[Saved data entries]
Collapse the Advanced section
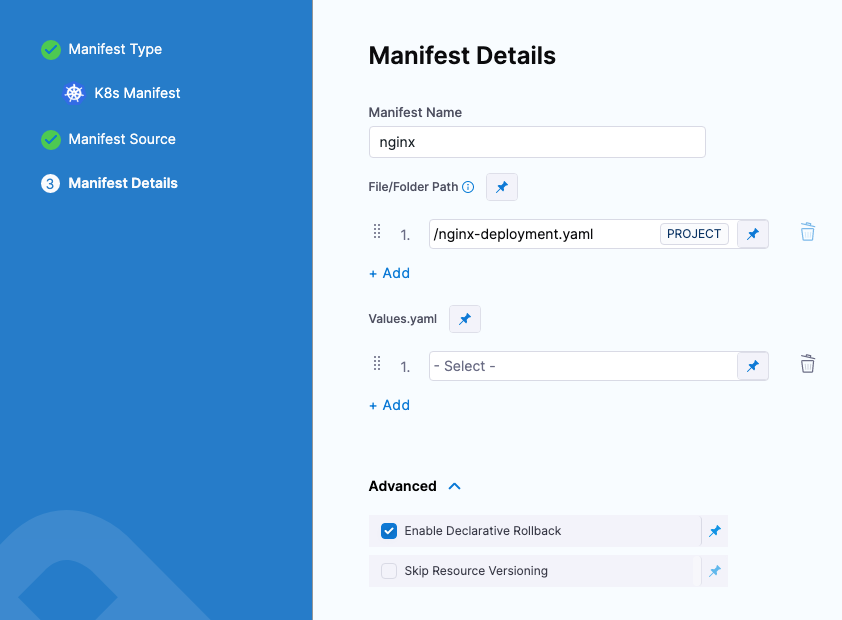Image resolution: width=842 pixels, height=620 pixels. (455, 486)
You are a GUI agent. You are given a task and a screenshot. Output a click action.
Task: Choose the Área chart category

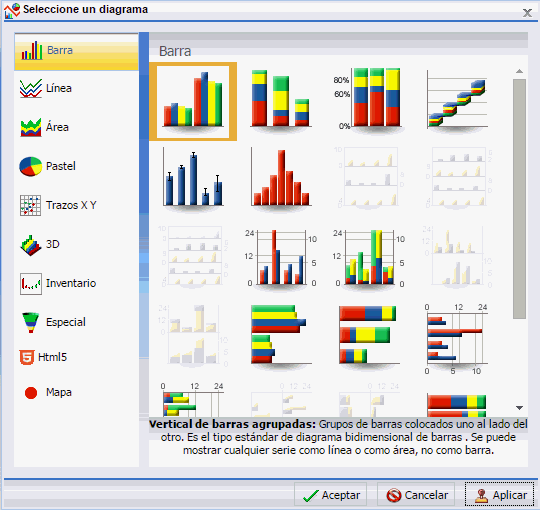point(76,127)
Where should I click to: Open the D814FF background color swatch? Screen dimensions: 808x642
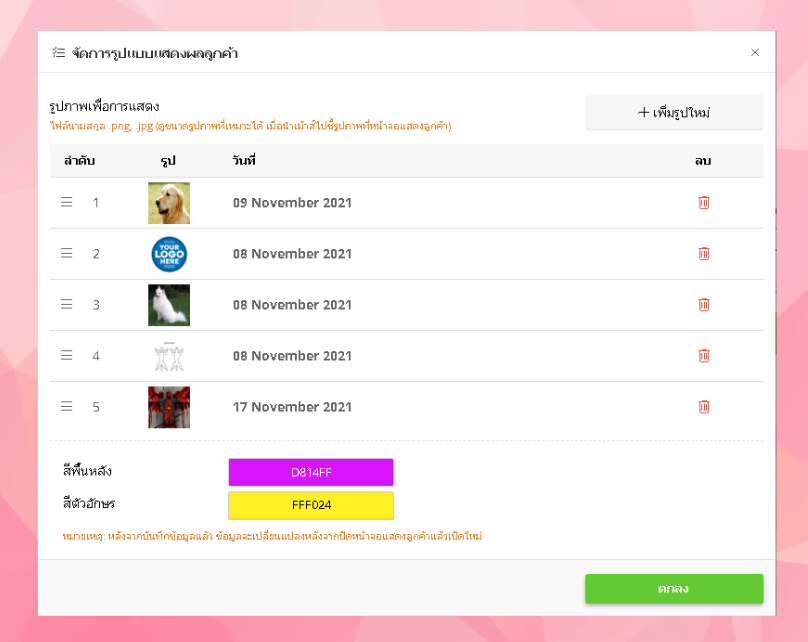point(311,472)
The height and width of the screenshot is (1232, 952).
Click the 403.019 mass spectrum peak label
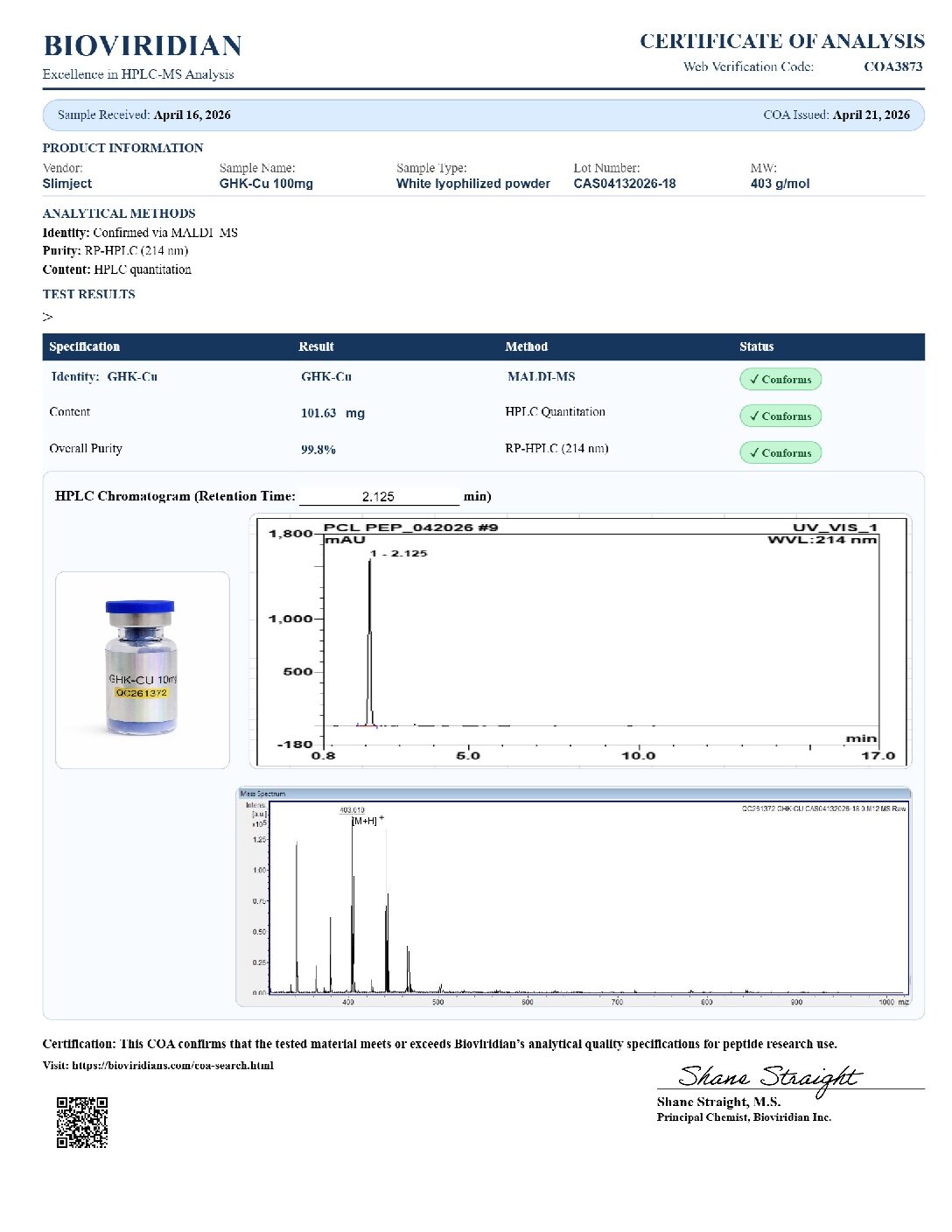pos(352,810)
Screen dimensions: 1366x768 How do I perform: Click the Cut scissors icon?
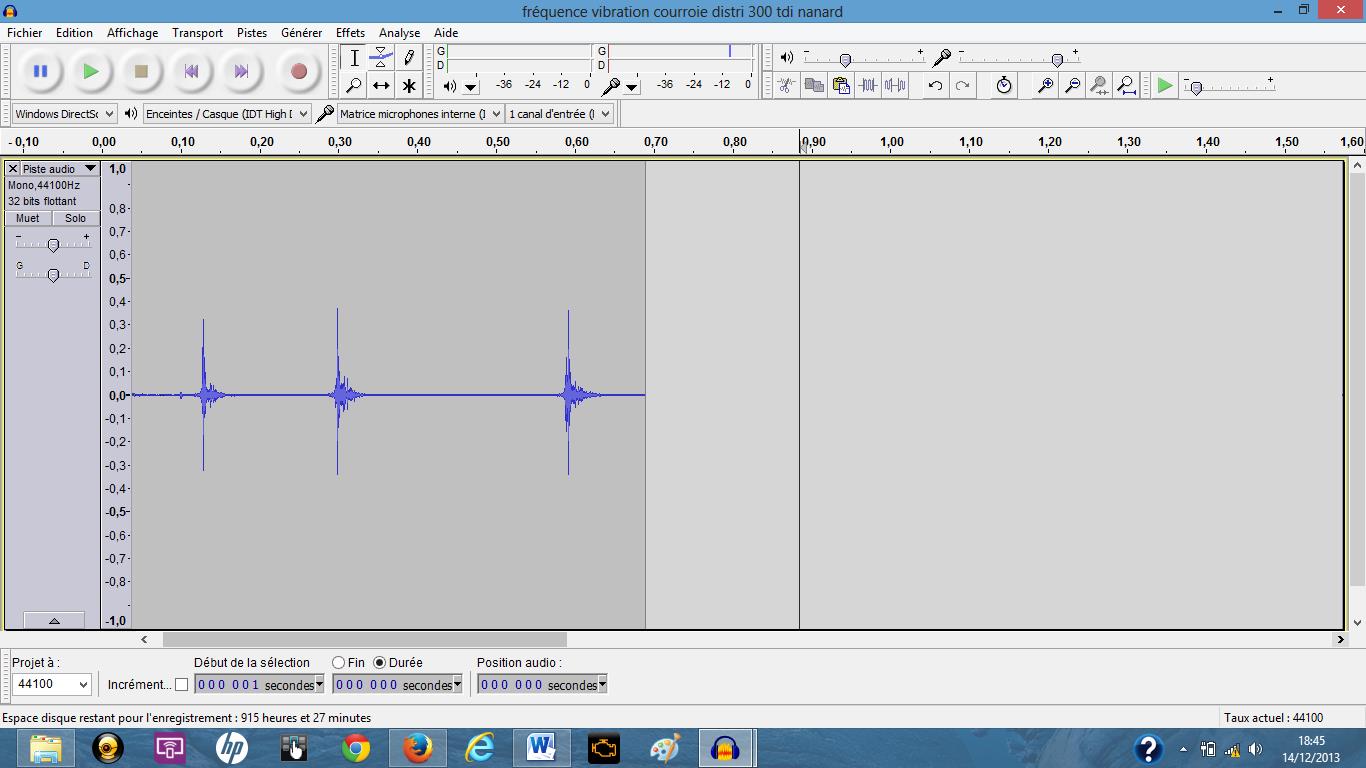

Problem statement
The entries must be written out again unchanged. Images are to be left out.

Result of the exercise
Collapse the Advanced section
Image resolution: width=842 pixels, height=620 pixels. (455, 486)
You are a GUI agent. You are given a task and a screenshot. Output a click action.
Task: Choose the Área chart category

point(76,127)
Where should I click to: Open the D814FF background color swatch? Screen dimensions: 808x642
point(311,472)
The height and width of the screenshot is (1232, 952).
Click the 403.019 mass spectrum peak label
pos(352,810)
Screen dimensions: 1366x768 How do I perform: Click the Cut scissors icon?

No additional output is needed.